Counterpoint abounds in this reunited, piano-less quartet fronted by a very Pres influenced Mulligan. For another piano-less version, listen to Mulligan and Paul Desmond on the 1962 recording, “Two of a Mind” on Bluebird.
A truly schizophrenic version of Mingus’s re-composition that starts out with Mingus dedicating the tune to “all mothers” in front of an imaginary audience. The groups dynamic interaction, Eric Dolphy’s expressive playing and Mingus’ rubato sections and blazing triple meter sections were pushing the boundaries of jazz ensemble playing at a pivotal time in jazz history.
A pleasingly strange rendition of Kern’s classic. Coleman Hawkins states the melody while Rollins plays strikingly dissonant lines in between his phrases. Hawkins’ vibrato gives away what era he from but his melodic ideas sound as fresh as ever. Paul Bley’s piano solo is a very daring foray into polytonality while Rollins’ solo utilizes short, choppy phrases and jabs that are often reach outside the realm of tonality. Also recommended is Rollin’s version on the landmark 1957 Village Vanguard live recordings on Blue Note.
An up tempo duo version with Evans playing electric piano and Eddie Gomez on bass captures both in a rhythmically playful mood. For more of Evans’ take on this tune, check out his 1963 solo version and his 1963 live trio version, both available on the Complete Riverside Recordings.

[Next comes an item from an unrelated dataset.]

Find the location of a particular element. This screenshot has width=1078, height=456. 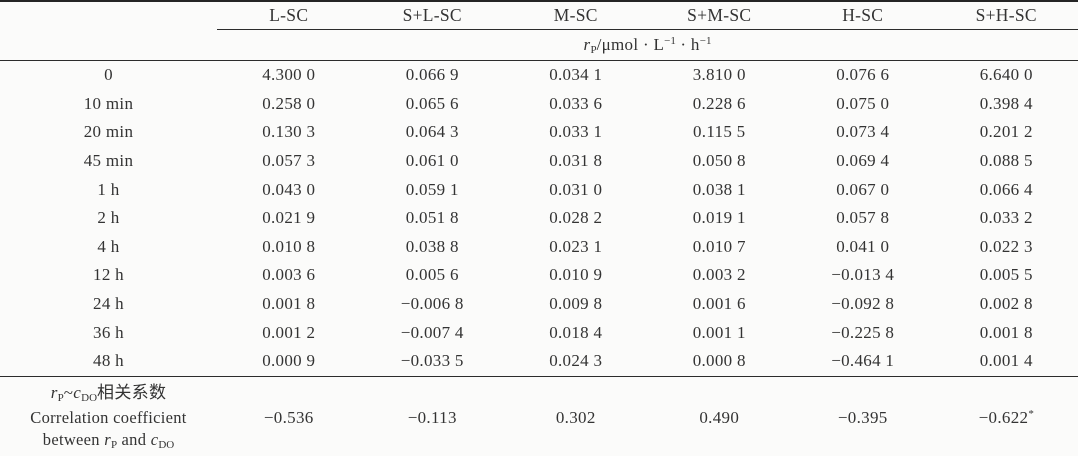

unit-hour-exponent: −1 is located at coordinates (706, 41).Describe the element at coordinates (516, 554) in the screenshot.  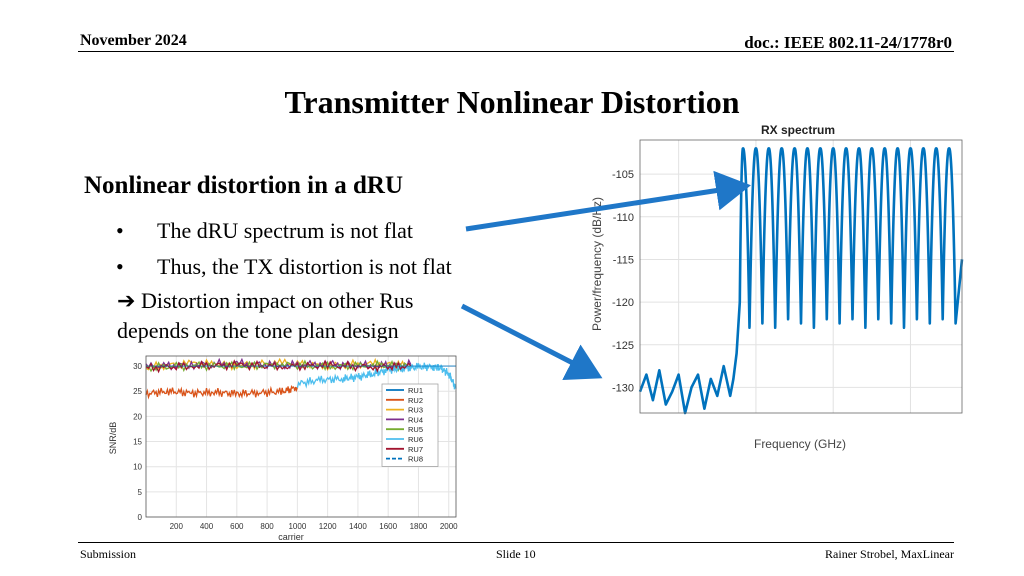
I see `footer-slide-number: Slide 10` at that location.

Jarrett’s interactive approach to the piano trio along with his dynamic touch, lyrical and inventive melodic sense make this a superb rendering of the tune . Also listen to his inspiring solo piano introduction on the 1990 “Tribute” version also on ECM.
Liebman’s post-Coltrane flavored head on the classic changes plus a few tritone subs here and there. Dave Holland and Jack Dejohnette provide sensitive and always interesting accompaniment while Liebman’s soprano solo makes use of space and the occasional growling utterance. Holland can also be heard playing “All the Things you Are” on Pat Metheny’s breakneck 1989 version on “Question and Answer” on Geffen.
An inspired reading from three true originals. Bill Frisell’s notes sometime sound as if they’re melting during his solo. Charlie Haden takes a beautifully poised solo where he develops each motive out of the previous one. Paul Motian sounds like he’s joyfully inventing at his set the whole time.